Olivier Roellinger –  » devenu cuisinier par goût du voyage et de l’autre « 

30 juillet 2017  0  Chefs & Actualités
 

signature-food-and-sensLe port d’attache du chef Olivier Roellinger, c’est Cancale, en Bretagne. Là, dans sa maison natale, il a installé l’atelier où il crée ses mélanges d’épices, tout en dirigeant son restaurant, Le Coquillage, situé à quelques kilomètres. Devenu cuisinier, dit-il, « par goût du voyage et de l’autre », il a passé récemment une quinzaine de jours inoubliables au Japon en famille.

La magazine GEO est allé à sa rencontre.

GEO Pourquoi votre voyage au Japon, en novembre 2016, a-t-il été aussi marquant ?

Olivier Roellinger – Dans un monde où les codes de conduite sont dictés par l’économie, il est bon d’arriver dans un endroit où les gens ont gardé une certaine politesse, une courtoisie, un art de vivre ensemble. L’hospitalité y est naturelle comme chez tous les îliens. Et j’ai trouvé beaucoup de points communs entre la Bretagne et ce pays. Il y a le Japon d’une part et l’île de Sein d’autre part : l’endroit où le soleil se lève et celui où il meurt. Nous avons aussi en commun le sarrasin : les pâtes soba pour eux, les galettes pour nous. Enfin, les langues bretonne et japonaise utilisent toutes deux des mots qui suggèrent, plus qu’ils ne disent.

Qu’est-ce qui vous a touché dans ce pays ?

Le raffinement et la poésie… Dans leur rapport à la lumière, par exemple. Les Japonais aiment la pénombre. Dans la maison que nous avions louée à Kyoto, les portes coulissantes étaient recouvertes de papier de riz, afin que la lumière soit diffuse, créant une atmosphère particulière. J’aime aussi les jardins zen, dont les motifs évoquent les rides que la mer laisse sur le sable à Chausey. Par ailleurs, à Kyoto, j’ai été subjugué par des béquilles, soutenant les branches d’un arbre vieux et malade, admirablement nouées. Le travail accompli pour sauver cet arbre m’a vraiment touché. Cette délicatesse concerne aussi la nourriture… Bien sûr. Là-bas, on découvre des goûts insoupçonnés dont il faut plusieurs jours pour comprendre la subtilité. Ce sont des saveurs pastel, fondues, que l’on ne distingue pas d’emblée. En Occident, le mot «fade» est péjoratif, car on ne sait pas interpréter cette saveur. Au Japon, on découvre que c’est tout un univers, subtil et riche.

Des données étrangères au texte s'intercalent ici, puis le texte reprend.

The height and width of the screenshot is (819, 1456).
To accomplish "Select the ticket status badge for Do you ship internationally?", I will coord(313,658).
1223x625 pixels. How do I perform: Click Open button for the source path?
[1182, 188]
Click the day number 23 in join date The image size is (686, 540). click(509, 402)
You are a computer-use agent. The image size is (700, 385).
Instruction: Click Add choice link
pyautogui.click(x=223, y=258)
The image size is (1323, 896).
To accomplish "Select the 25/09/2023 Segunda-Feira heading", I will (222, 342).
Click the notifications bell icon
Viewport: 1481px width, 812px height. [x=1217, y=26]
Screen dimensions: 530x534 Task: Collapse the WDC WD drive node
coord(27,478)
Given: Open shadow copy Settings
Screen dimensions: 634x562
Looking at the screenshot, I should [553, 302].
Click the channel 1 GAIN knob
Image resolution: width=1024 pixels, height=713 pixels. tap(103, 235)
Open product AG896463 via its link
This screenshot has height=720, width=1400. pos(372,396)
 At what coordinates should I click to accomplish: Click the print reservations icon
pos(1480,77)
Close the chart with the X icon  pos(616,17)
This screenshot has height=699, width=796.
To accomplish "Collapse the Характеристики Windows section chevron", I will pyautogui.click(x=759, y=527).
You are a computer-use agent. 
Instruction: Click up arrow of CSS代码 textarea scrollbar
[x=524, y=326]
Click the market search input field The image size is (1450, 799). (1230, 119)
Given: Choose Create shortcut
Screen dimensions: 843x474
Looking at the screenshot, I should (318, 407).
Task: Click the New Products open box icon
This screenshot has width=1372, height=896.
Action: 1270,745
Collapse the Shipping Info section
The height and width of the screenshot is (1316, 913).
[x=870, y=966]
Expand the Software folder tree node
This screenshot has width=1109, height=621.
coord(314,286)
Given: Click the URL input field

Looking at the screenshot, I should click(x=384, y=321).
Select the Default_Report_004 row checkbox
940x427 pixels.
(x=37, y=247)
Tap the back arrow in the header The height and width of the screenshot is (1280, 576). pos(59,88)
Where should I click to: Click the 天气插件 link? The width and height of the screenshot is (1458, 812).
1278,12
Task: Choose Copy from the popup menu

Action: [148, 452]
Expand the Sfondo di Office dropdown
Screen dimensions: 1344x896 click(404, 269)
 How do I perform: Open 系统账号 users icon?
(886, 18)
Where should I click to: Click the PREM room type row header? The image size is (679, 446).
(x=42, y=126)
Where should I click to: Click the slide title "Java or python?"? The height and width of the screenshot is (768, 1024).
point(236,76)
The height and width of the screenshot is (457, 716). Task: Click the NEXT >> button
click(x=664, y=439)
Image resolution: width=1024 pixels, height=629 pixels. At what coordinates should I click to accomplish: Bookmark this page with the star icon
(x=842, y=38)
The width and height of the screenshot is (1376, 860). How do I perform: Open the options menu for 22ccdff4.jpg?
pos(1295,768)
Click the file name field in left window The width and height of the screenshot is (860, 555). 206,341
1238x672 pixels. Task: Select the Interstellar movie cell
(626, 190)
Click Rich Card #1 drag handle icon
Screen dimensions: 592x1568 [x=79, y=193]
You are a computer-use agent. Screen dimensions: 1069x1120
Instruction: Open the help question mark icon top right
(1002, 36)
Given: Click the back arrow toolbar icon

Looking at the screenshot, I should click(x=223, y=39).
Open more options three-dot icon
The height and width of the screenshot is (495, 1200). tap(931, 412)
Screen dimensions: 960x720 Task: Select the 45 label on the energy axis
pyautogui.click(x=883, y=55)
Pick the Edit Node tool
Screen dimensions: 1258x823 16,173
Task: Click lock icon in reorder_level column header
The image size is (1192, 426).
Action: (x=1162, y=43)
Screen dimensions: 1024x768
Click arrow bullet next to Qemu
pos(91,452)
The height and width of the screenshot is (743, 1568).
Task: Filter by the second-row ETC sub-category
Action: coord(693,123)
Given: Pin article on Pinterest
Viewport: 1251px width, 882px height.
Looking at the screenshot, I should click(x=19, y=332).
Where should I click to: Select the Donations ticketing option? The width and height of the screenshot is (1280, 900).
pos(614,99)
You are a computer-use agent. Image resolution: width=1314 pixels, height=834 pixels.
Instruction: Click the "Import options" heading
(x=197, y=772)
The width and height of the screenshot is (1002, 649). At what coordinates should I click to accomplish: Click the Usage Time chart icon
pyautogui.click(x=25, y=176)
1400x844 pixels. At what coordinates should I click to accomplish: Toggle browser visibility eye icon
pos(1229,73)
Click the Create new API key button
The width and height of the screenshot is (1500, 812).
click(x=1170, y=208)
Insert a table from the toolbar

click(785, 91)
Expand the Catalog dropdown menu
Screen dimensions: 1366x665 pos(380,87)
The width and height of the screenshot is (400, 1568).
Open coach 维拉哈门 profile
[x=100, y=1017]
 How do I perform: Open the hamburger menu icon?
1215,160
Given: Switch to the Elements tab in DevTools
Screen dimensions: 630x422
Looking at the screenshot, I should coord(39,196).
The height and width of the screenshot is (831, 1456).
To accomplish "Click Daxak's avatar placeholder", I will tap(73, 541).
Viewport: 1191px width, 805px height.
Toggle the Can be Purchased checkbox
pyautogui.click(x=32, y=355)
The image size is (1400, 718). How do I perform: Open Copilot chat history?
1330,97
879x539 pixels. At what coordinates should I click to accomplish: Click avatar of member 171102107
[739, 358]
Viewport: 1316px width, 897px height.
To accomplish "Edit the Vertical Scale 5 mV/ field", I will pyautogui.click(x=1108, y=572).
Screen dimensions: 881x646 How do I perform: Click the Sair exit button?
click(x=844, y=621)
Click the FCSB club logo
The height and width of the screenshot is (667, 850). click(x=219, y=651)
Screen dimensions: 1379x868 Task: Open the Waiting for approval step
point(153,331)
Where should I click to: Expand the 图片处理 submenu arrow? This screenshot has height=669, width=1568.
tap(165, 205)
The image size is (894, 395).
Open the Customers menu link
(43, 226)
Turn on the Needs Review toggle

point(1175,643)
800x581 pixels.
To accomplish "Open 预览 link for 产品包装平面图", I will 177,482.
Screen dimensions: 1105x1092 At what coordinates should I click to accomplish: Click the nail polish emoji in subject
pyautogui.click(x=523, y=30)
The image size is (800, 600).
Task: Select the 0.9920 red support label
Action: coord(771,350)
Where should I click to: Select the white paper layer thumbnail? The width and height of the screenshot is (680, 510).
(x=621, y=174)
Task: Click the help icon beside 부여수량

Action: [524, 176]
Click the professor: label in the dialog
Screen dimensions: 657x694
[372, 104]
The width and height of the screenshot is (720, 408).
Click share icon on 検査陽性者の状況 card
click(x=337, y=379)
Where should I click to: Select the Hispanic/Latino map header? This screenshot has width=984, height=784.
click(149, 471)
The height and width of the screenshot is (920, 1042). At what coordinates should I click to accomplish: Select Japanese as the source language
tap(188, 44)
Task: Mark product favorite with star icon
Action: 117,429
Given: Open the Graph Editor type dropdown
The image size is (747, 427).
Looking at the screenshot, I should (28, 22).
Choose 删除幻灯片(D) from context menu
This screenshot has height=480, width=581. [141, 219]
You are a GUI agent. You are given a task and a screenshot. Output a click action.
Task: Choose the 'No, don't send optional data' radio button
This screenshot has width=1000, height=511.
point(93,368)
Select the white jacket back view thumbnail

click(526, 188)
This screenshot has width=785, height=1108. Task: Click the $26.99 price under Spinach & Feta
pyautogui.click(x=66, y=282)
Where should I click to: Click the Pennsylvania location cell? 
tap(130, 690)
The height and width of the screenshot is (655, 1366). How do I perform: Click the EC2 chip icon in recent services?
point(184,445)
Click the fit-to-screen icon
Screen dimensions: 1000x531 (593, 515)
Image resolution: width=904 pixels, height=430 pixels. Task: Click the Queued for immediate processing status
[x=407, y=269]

Quels repas vous ont le plus marqué ?

C’est dans le quartier de Setagaya, à Tokyo, que j’ai dégusté les meilleurs sushis, préparés par un homme qui travaille avec sa femme et son fils. La délicatesse de ce plat réside dans la découpe du poisson, puis dans la cuisson du riz et son assaisonnement. Chaque grain est alors une perle et provoque un plaisir intense. Et puis, à Hirogawara, à deux heures au nord de Kyoto : là, dans une vallée perdue, se cache le plus beau ryokan [auberge traditionnelle] du pays, Miyamasou, où cuisine un chef exceptionnel, un Michel Bras nippon. Le repas nous a été servi dans une pièce privative. Au Japon, vous n’êtes pas un simple client mais un hôte, et le rapport humain qui s’établit avec ceux qui vous reçoivent est très fort.

Votre voyage avait aussi pour but de rencontrer vos producteurs…

Nous sommes allés dans le village de Yuasa, un bourg de la préfecture de Wakayama, où a été inventée au XVIe siècle la sauce soja. Un mélange de blé grillé concassé et de haricots de soja, auxquels les artisans ajoutent du sel qu’ils récoltent eux-mêmes et de l’eau. La fermentation dure jusqu’à trois ans. L’atelier que nous avons visité n’avait pas changé depuis l’époque médiévale japonaise. Puis dans une ferme, à trois heures de route de là, dans une vallée de toute beauté non loin du mont Kōya, nous avons été reçus par un couple, producteur de poivre sanshō, qui pousse d’une manière presque sauvage. Cueilli en mai, il a un parfum de citron vert. Fin août, le goût d’une confiture d’agrumes. Ils en récoltent 500 kilos par an et nous avaient préparé un déjeuner français : salade de tomates, quiche, ragoût de légumes. Tout était cuisiné avec ce poivre. Délicieux.